◆ Aim of the exercise ◆
Each line starting at the one that contains "Instruction: Click Arek" and ending at the one that contains "Image resolution: width=884" must be returned exactly, and the rest of the listing is left out.

◆ Material for this exercise ◆
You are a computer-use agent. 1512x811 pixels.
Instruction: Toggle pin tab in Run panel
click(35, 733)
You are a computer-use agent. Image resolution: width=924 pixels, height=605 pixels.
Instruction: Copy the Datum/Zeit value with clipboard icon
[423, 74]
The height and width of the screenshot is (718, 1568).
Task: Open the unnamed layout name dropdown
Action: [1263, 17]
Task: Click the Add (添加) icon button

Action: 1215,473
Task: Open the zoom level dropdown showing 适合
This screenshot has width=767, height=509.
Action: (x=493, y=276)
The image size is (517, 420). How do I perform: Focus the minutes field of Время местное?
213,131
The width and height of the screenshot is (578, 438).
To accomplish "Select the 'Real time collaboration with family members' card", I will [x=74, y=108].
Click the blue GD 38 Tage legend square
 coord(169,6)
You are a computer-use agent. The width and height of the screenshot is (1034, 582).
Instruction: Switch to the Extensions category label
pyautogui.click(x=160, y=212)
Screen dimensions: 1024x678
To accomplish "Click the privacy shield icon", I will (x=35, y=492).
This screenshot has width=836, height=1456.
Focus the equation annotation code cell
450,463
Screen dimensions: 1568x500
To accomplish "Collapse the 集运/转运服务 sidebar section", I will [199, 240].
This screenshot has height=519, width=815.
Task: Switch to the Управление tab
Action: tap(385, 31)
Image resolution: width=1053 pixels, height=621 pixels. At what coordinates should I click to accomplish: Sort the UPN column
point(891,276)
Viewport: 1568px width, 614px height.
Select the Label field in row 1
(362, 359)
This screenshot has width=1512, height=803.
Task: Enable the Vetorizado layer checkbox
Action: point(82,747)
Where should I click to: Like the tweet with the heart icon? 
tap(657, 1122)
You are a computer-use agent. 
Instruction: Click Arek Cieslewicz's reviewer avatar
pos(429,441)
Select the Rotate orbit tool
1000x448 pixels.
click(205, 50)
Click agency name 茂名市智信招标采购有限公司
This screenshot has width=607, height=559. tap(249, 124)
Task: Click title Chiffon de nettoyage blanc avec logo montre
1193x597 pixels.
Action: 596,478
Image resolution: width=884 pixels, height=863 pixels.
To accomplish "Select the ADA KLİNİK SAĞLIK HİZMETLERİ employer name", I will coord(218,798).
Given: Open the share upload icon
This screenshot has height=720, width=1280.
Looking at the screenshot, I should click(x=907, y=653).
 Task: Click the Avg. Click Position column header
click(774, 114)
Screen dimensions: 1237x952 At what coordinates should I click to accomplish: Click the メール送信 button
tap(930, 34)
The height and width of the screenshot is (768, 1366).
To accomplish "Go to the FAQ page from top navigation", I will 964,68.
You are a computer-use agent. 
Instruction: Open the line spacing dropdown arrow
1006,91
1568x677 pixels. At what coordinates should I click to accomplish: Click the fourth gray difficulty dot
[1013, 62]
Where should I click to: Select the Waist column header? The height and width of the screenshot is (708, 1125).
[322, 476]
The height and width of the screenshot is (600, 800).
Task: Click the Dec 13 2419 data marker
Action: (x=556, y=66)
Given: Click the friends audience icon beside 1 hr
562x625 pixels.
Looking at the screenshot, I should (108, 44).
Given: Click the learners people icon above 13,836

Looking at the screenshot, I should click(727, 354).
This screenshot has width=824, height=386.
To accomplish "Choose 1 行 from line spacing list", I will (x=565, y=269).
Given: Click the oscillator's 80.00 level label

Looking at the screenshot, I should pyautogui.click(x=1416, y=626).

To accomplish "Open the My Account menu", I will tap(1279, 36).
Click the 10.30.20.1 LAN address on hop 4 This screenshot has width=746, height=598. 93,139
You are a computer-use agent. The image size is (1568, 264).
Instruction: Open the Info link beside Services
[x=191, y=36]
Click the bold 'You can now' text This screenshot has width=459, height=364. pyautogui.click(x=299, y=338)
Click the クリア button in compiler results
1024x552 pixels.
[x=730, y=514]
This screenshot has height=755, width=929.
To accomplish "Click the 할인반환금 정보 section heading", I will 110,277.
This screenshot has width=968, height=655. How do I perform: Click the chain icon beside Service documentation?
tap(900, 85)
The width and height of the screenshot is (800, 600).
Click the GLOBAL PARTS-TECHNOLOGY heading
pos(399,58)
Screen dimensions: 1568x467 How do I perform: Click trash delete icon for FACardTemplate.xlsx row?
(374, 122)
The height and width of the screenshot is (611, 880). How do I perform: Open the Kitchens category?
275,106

◆ Answer box ◆
Instruction: Click Arek Cieslewicz's reviewer avatar
pos(429,441)
Select the Rotate orbit tool
1000x448 pixels.
click(205, 50)
Click agency name 茂名市智信招标采购有限公司
This screenshot has width=607, height=559. tap(249, 124)
Task: Click title Chiffon de nettoyage blanc avec logo montre
1193x597 pixels.
Action: 596,478
Image resolution: width=884 pixels, height=863 pixels.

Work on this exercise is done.